Strongest possible signal, but something this router occasionally does will result in an inability to make a connection.
Anybody here able to explain the mechanics of a successful wifi router and computer adapter connect???
I realize they are cheap and I will likely get one, but I am really curious.
Have you tried running IPCONFIG from the DOS command prompt?
IPCONFIG will spit out all the details of your network connection like the IP address, subnet and such.
If you have no valid IP address (0.0.0.0) your PC is not getting to the DHCP server contained in your router (DHCP server takes one IP given by your Internet provider and hands out additional valid addresses to your PCs on your local network).
No valid IP = no connection to the world (or even your local network).
Various reasons as to why you may not have a address, DHCP server busy, all addresses in use (someone else accessing your network via wireless (open or not passworded AP). Bad router or AP.
Have you ever tried to connect to your routers admin webpage via the wireless? If not then try it if it connects to the router page but not to the Internet then you most likely have a good AP/router and are having problems with your ISP. Check to see if your router is getting a valid IP from your ISP.

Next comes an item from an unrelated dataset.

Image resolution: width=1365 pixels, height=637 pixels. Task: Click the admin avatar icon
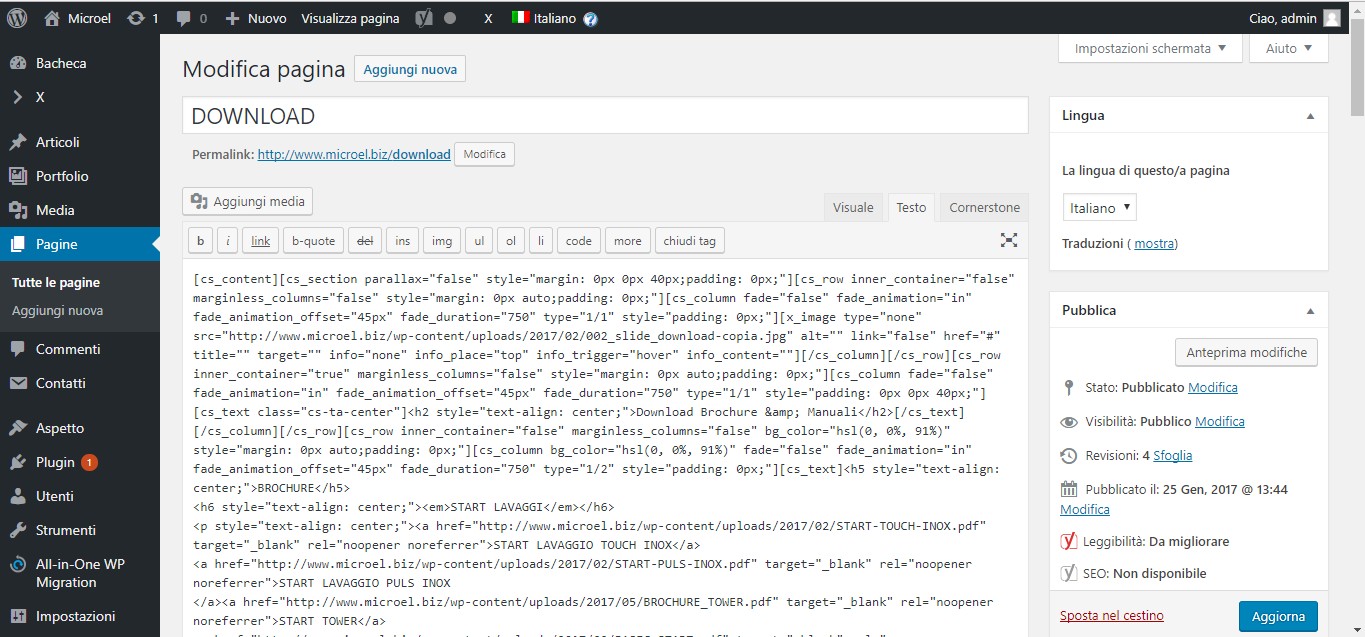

I have seen ISP DSL modems go bad in strange ways..
Just taking shots in the dark but sometimes the only way to fix an intermitent issue is to substitute with a known good part...
Rebooting the router may be refreshing the connection from your ISP to your router which in turn allows your PC to get a new IP address.
You could go on for months trying to find the answer via Internet forums but never ever fix it until YOU actually try to replace the suspected part.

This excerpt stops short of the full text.